Por Lisandra Paraguassu
(Reuters) - Se oficialmente o governo brasileiro tenta minimizar o impacto da eleição de Donald Trump para o país, nos bastidores fontes governistas e diplomáticas não escondem a preocupação com as dificuldades que o Brasil deve enfrentar, especialmente no campo comercial.
Avesso a acordos comerciais, que vê como uma exportação de empregos norte-americanos, Trump possivelmente não terá interesse em levar adiante as conversas de aproximação comercial iniciadas pelo governo brasileiro.
"Possivelmente vai enterrar o sonho da aproximação comercial. Esse é um tema que vai sim ficar complicado", disse à Reuters uma alta fonte diplomática.
A relação com os Estados Unidos foi colocada como uma das prioridades do governo de Michel Temer, assim que assumiu, ainda como interino, com o afastamento da ex-presidente Dilma Rousseff.
Apesar das dificuldades de um acordo comercial clássico, o Itamaraty trabalha para eliminar barreiras, especialmente não tarifárias, com o seu segundo maior parceiro comercial.

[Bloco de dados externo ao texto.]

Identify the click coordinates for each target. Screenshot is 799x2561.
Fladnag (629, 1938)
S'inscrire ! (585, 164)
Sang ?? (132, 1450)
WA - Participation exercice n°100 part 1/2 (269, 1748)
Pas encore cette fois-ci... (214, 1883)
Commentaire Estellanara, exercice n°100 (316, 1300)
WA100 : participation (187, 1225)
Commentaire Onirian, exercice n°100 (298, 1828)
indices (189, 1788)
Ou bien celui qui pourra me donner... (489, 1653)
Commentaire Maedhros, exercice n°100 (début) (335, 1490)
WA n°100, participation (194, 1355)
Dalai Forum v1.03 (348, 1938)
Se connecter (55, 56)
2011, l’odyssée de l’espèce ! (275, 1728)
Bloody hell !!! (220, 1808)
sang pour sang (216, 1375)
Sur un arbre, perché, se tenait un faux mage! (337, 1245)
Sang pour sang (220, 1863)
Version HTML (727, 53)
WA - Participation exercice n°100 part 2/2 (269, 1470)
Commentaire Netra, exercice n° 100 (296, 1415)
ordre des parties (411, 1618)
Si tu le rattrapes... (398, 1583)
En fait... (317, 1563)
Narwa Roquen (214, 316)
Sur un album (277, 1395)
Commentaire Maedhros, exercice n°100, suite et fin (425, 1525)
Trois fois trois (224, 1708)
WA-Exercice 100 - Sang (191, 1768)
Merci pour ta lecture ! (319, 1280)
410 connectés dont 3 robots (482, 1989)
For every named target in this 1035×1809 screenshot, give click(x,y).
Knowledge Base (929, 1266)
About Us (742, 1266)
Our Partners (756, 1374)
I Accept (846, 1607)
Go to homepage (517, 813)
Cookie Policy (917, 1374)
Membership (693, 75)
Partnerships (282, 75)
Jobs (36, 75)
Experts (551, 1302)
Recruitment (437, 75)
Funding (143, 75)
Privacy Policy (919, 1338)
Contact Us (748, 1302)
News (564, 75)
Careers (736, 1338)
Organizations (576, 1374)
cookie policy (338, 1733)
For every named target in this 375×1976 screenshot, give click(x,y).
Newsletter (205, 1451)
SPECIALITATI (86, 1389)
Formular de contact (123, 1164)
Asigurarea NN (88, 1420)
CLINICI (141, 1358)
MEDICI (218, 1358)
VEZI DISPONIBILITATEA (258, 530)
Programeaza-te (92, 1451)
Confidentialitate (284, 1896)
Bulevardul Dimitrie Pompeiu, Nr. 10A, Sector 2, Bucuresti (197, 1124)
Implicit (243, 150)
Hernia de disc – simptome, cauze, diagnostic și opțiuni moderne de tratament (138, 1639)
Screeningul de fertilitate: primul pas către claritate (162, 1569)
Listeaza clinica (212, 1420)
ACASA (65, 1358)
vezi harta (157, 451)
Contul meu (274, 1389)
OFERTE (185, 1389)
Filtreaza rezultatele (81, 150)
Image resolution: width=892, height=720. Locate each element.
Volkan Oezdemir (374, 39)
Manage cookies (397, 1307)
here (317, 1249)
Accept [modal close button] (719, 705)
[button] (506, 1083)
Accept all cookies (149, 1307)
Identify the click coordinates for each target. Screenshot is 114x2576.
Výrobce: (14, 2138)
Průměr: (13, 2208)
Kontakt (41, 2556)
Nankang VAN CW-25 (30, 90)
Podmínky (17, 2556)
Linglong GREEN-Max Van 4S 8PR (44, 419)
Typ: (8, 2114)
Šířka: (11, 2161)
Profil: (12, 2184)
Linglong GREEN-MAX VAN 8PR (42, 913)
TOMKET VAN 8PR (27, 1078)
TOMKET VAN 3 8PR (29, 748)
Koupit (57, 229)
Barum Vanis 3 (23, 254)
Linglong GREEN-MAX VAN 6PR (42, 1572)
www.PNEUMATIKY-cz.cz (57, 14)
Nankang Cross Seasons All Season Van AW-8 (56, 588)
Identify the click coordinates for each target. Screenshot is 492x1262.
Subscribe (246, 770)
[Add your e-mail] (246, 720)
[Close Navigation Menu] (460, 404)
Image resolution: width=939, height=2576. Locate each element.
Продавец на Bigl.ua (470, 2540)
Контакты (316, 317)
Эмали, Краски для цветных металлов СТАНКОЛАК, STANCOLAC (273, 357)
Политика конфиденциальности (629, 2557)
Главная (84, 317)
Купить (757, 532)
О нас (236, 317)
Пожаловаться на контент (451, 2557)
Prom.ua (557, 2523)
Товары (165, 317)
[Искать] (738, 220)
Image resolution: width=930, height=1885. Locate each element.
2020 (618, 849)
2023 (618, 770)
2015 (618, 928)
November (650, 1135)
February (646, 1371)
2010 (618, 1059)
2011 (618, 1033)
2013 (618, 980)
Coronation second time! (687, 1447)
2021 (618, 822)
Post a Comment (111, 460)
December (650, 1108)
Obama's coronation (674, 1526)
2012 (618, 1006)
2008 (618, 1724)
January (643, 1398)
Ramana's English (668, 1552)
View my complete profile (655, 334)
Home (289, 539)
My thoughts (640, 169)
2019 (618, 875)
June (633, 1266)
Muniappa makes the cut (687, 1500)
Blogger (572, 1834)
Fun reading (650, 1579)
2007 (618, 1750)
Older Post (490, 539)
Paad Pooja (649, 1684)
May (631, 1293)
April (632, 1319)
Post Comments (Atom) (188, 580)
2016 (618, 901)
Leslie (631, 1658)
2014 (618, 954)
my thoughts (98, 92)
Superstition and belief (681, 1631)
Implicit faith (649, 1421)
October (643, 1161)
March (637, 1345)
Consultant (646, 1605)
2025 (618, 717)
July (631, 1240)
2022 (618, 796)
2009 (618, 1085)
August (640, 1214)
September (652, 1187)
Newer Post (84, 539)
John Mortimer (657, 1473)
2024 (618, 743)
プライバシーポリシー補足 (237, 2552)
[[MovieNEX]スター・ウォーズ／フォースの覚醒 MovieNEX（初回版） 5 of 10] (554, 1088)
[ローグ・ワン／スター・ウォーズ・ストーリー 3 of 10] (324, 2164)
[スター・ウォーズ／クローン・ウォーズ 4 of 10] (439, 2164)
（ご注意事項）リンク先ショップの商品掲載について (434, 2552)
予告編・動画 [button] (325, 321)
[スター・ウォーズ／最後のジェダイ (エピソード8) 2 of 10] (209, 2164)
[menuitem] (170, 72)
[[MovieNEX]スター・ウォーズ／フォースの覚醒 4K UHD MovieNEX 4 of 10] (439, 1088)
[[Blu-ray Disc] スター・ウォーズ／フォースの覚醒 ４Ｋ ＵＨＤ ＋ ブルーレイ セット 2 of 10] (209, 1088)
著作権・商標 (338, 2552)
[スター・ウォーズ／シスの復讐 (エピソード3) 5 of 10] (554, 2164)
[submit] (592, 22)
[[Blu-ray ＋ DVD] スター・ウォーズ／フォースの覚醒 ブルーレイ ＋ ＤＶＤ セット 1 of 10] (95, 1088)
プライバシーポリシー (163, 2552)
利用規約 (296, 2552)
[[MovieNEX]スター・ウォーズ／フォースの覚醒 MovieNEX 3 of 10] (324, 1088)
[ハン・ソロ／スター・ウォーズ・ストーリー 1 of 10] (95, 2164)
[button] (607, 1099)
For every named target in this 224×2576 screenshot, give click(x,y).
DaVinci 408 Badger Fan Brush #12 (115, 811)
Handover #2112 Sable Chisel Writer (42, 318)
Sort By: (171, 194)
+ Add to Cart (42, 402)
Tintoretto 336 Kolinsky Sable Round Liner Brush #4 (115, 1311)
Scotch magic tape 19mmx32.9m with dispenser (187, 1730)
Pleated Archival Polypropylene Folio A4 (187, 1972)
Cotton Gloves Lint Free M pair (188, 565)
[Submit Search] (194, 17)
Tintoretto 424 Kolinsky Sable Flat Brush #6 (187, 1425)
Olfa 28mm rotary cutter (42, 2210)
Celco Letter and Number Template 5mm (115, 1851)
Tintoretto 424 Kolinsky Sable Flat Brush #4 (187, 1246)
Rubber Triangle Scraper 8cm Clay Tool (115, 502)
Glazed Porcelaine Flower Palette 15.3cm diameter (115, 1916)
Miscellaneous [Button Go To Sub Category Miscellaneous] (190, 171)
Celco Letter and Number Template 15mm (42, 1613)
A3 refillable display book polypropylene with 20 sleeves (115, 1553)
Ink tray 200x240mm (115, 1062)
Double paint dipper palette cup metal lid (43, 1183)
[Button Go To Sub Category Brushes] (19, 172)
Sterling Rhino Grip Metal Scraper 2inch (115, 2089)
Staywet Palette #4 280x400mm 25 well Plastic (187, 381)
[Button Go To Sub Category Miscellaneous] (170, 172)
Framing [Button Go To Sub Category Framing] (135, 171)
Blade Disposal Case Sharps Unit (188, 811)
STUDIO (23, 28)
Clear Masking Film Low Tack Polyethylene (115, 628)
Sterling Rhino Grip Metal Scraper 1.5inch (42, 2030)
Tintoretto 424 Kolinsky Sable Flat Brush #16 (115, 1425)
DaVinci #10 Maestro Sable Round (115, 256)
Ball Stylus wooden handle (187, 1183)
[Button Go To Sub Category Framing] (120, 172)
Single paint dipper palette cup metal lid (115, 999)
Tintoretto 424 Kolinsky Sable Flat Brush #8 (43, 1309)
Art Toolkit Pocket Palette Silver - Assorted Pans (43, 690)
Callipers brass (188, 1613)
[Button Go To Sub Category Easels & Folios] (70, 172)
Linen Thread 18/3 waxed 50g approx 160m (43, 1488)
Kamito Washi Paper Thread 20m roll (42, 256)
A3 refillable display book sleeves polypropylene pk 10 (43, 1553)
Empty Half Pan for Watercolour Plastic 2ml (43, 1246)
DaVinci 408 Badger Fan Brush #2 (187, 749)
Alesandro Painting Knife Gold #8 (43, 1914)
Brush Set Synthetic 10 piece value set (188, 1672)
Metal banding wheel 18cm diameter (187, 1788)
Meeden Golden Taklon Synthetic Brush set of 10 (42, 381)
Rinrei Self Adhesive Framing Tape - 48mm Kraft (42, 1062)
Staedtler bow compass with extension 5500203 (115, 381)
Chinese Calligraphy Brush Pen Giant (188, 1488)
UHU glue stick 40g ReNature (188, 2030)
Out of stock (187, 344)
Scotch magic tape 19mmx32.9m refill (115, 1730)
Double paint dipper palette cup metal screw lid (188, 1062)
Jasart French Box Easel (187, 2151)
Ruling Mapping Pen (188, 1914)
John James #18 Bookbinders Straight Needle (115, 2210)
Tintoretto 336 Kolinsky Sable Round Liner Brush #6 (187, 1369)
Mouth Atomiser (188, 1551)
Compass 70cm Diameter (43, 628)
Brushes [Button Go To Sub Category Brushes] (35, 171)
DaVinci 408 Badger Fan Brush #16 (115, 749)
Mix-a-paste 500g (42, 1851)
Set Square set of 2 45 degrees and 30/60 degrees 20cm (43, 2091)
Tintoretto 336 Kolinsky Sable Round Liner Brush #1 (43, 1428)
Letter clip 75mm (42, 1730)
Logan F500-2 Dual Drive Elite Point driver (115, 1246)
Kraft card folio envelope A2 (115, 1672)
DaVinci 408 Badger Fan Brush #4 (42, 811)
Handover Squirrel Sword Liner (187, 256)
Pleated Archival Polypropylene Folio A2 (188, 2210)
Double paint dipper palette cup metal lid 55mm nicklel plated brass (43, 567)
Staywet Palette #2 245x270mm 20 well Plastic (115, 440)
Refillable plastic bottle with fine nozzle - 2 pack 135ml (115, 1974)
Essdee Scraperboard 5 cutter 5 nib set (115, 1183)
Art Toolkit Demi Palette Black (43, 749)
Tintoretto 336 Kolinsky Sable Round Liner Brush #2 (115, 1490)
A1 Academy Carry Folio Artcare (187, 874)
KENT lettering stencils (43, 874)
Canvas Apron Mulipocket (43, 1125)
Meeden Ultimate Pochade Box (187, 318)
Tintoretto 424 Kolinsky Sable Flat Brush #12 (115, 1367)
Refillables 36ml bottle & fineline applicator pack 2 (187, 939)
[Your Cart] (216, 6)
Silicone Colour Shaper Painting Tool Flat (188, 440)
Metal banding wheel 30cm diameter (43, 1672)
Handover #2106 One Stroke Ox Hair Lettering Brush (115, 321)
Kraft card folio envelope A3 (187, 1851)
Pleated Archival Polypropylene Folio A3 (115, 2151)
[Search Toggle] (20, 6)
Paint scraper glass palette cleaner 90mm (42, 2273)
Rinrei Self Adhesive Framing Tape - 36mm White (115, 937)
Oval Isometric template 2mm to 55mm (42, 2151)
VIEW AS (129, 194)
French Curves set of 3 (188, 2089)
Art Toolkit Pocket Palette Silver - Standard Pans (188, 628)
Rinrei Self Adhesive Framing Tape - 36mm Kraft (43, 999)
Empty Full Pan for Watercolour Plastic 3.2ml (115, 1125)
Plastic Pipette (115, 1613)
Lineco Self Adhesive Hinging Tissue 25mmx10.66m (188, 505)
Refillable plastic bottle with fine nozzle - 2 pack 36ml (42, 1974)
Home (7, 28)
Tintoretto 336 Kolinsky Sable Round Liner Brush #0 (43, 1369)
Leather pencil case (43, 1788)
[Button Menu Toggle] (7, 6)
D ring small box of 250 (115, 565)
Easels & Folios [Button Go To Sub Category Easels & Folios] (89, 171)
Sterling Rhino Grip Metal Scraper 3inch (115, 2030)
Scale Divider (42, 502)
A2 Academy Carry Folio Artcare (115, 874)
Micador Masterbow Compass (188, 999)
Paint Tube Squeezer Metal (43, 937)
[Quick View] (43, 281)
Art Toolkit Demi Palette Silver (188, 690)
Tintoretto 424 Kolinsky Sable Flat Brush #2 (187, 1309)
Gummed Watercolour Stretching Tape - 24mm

No governo brasileiro havia a certeza de que Hillary Clinton seria eleita --além de uma preferência pela democrata, já que a avaliação no Palácio do Planalto era de que Trump era excessivamente "imprevisível" e podia prejudicar os interesses comerciais do país.
A avaliação de que o republicano não tinha chances levou o ministro das Relações Exteriores, José Serra, a criticar abertamente Donald Trump e desconsiderar sua possível eleição.
Em junho deste ano, o chanceler havia dito, em entrevista ao programa Roda Viva, da TV Cultura, que Trump não podia ser eleito. Um mês depois, falando ao jornal Correio Braziliense, considerou a escolha do republicano como um "pesadelo".
"Eu considero a hipótese do Trump um pesadelo. Pesadelos, às vezes, se materializam? Se materializam, mas eu prefiro não pensar nisso, fazer o jogo do contente", disse, acrescentando que torcer por Hillary, tratava-se de "ser sensato, torcer para o bem do mundo".
Uma fonte diplomática considerou as declarações de Serra colocaram o governo brasileiro numa "situação delicada".
"Não vai ser fácil a retomada dessa relação. Precisamos mostrar que o Brasil é diferente (do resto da América Latina), que somos abertos e trabalhamos com todos", disse à Reuters uma fonte diplomática.
O diplomata lembra que a posição brasileira sempre foi de não comentar candidatos ou eleições em outros países e nunca escolheu parceiros, e agora terá que trabalhar para tentar minimizar o estrago.
"Temos de ter muito cuidado para não bater de frente com um presidente que representa a maioria da sociedade americana", disse.
No Palácio do Planalto, a ordem é seguir em frente e "trabalhar com o que temos". Imediatamente após saber o resultado da eleição norte-americana, o presidente Michel Temer iniciou o trabalho de mostrar que o Brasil não tem oficialmente preferências.
Temer deu entrevistas a duas rádios, enviou um telegrama a Trump e pôs seu porta-voz, Alexandre Parola, para dar declarações, em um primeiro trabalho de pavimentar uma relação ao menos institucional com o novo governo dos Estados Unidos.
Nem o Itamaraty nem José Serra haviam se manifestado oficialmente até o meio desta tarde. De acordo com assessores do ministro, ele deve fazê-lo ainda nesta quarta-feira.